==== Records for this task ====

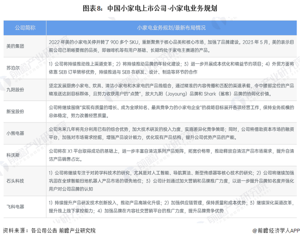The height and width of the screenshot is (239, 300).
Task: Click the 飞科电器 company name cell
Action: coord(15,207)
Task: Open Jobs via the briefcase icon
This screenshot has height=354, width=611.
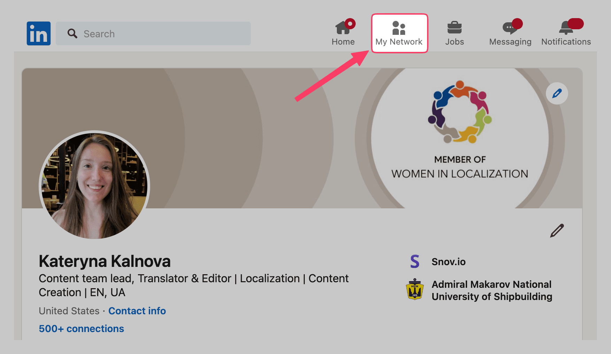Action: tap(454, 28)
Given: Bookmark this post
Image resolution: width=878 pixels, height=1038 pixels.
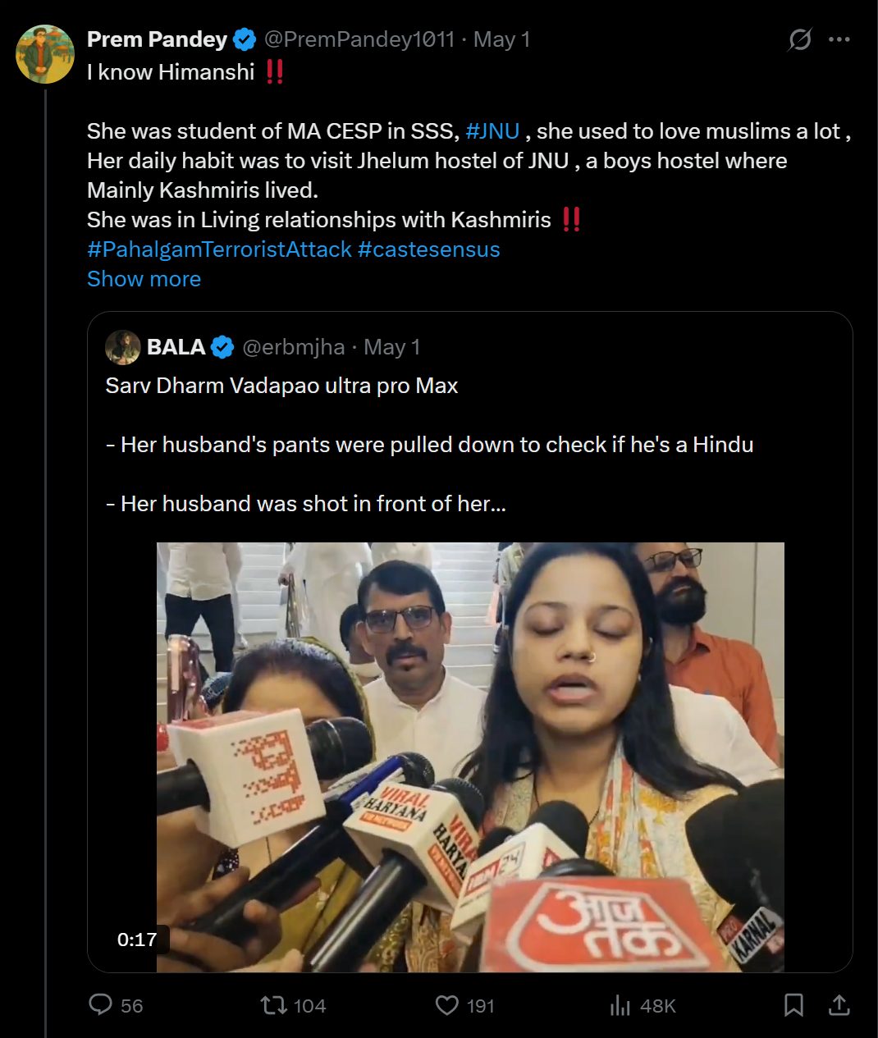Looking at the screenshot, I should coord(793,1005).
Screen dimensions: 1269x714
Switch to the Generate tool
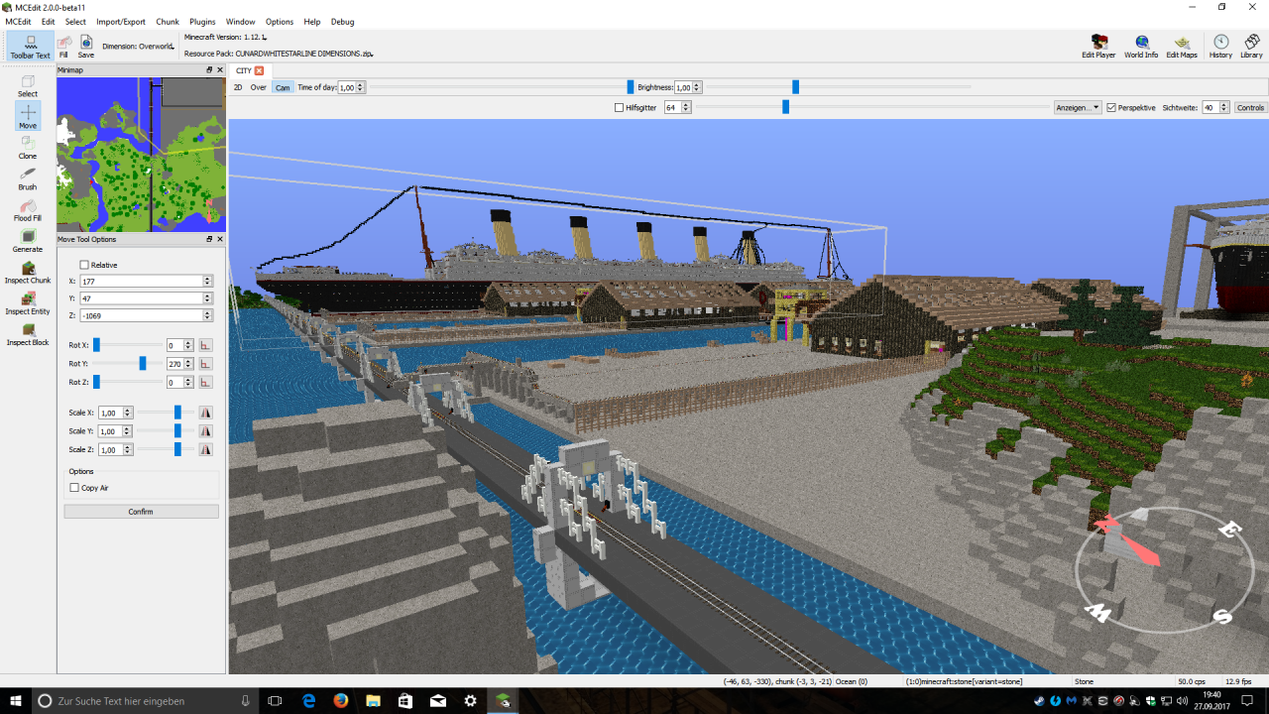point(27,238)
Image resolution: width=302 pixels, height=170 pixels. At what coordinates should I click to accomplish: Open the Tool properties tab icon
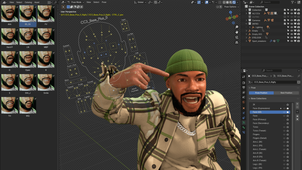(x=244, y=77)
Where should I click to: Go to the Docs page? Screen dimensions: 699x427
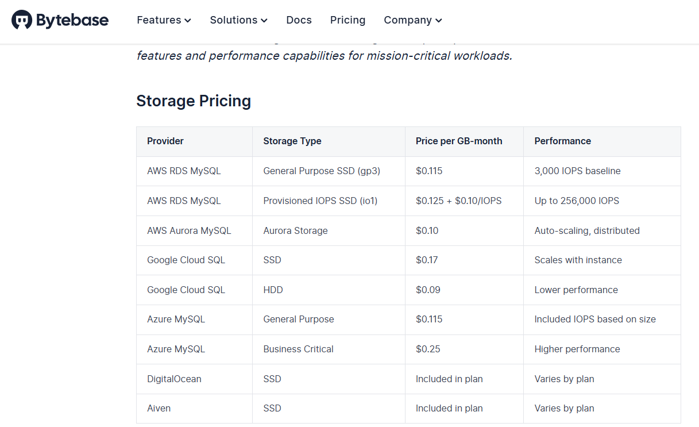pyautogui.click(x=299, y=20)
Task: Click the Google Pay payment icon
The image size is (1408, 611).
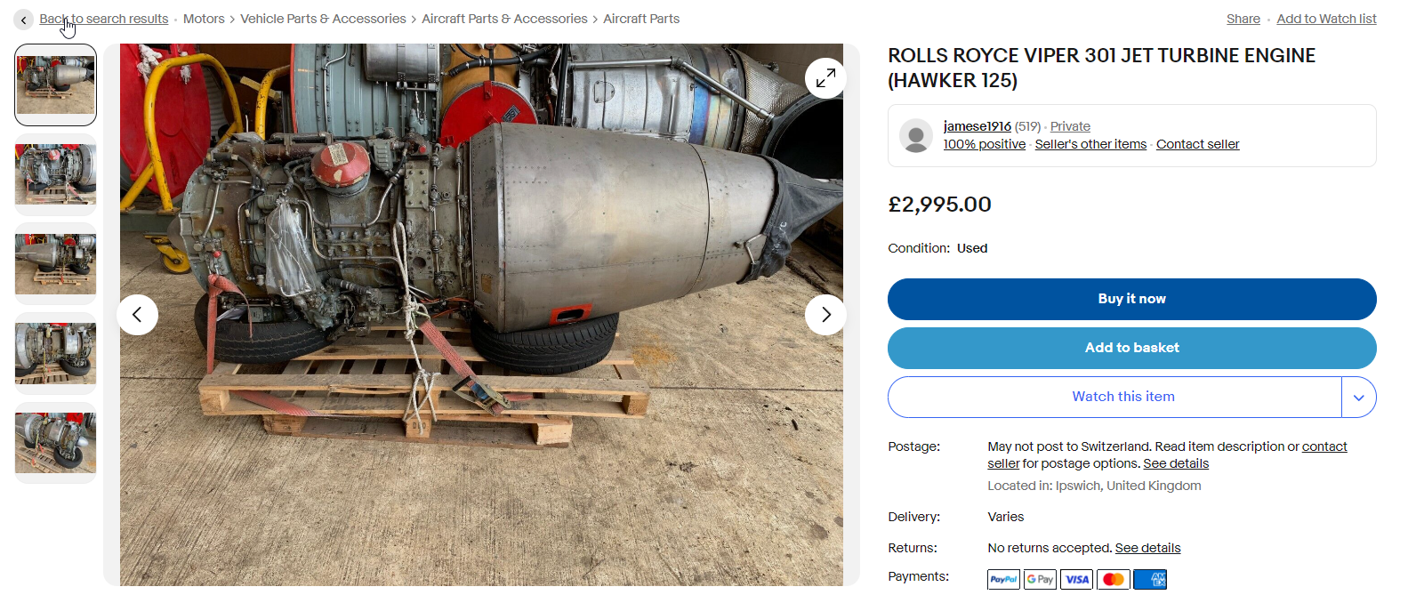Action: (x=1040, y=580)
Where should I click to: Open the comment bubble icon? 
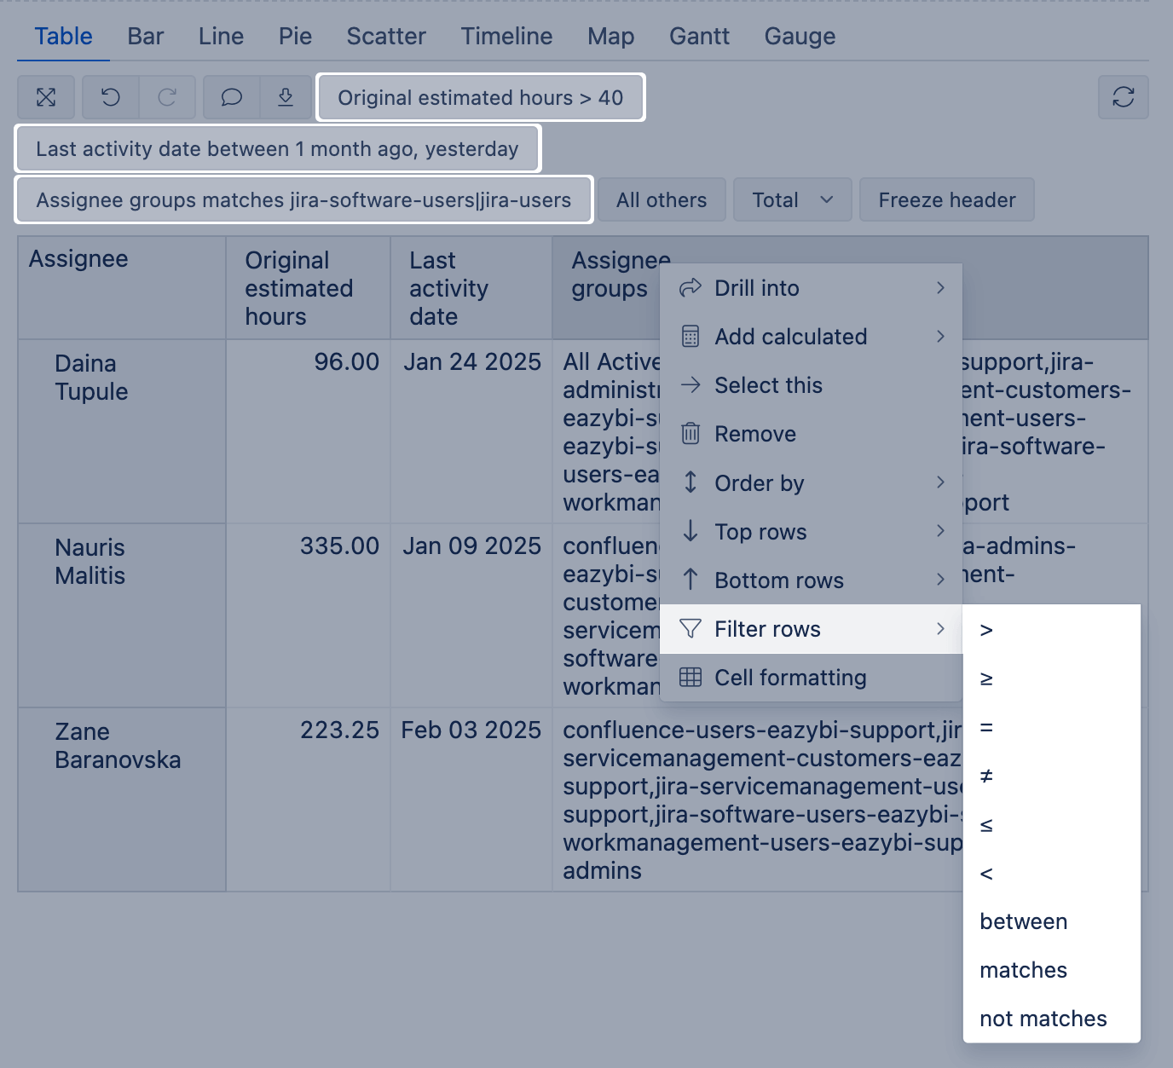pyautogui.click(x=232, y=97)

====

◆ What is required ◆
Convert the material above into a JSON list of strings, with one string for each line and no entries for blank lines. Leave the pictures out.

◆ Response to this task ◆
[
  "The height and width of the screenshot is (239, 300).",
  "Task: Click the 飞科电器 company name cell",
  "Action: coord(15,207)",
  "Task: Open Jobs via the briefcase icon",
  "This screenshot has height=354, width=611.",
  "Action: tap(454, 28)",
  "Given: Bookmark this post",
  "Image resolution: width=878 pixels, height=1038 pixels.",
  "Looking at the screenshot, I should coord(793,1005).",
  "Screen dimensions: 1269x714",
  "Switch to the Generate tool",
  "point(27,238)",
  "Image resolution: width=302 pixels, height=170 pixels. At what coordinates should I click to accomplish: Open the Tool properties tab icon",
  "(x=244, y=77)",
  "Where should I click to: Go to the Docs page? Screen dimensions: 699x427",
  "pyautogui.click(x=299, y=20)",
  "Task: Click the Google Pay payment icon",
  "The image size is (1408, 611).",
  "Action: (x=1040, y=580)",
  "Where should I click to: Open the comment bubble icon? ",
  "pyautogui.click(x=232, y=97)"
]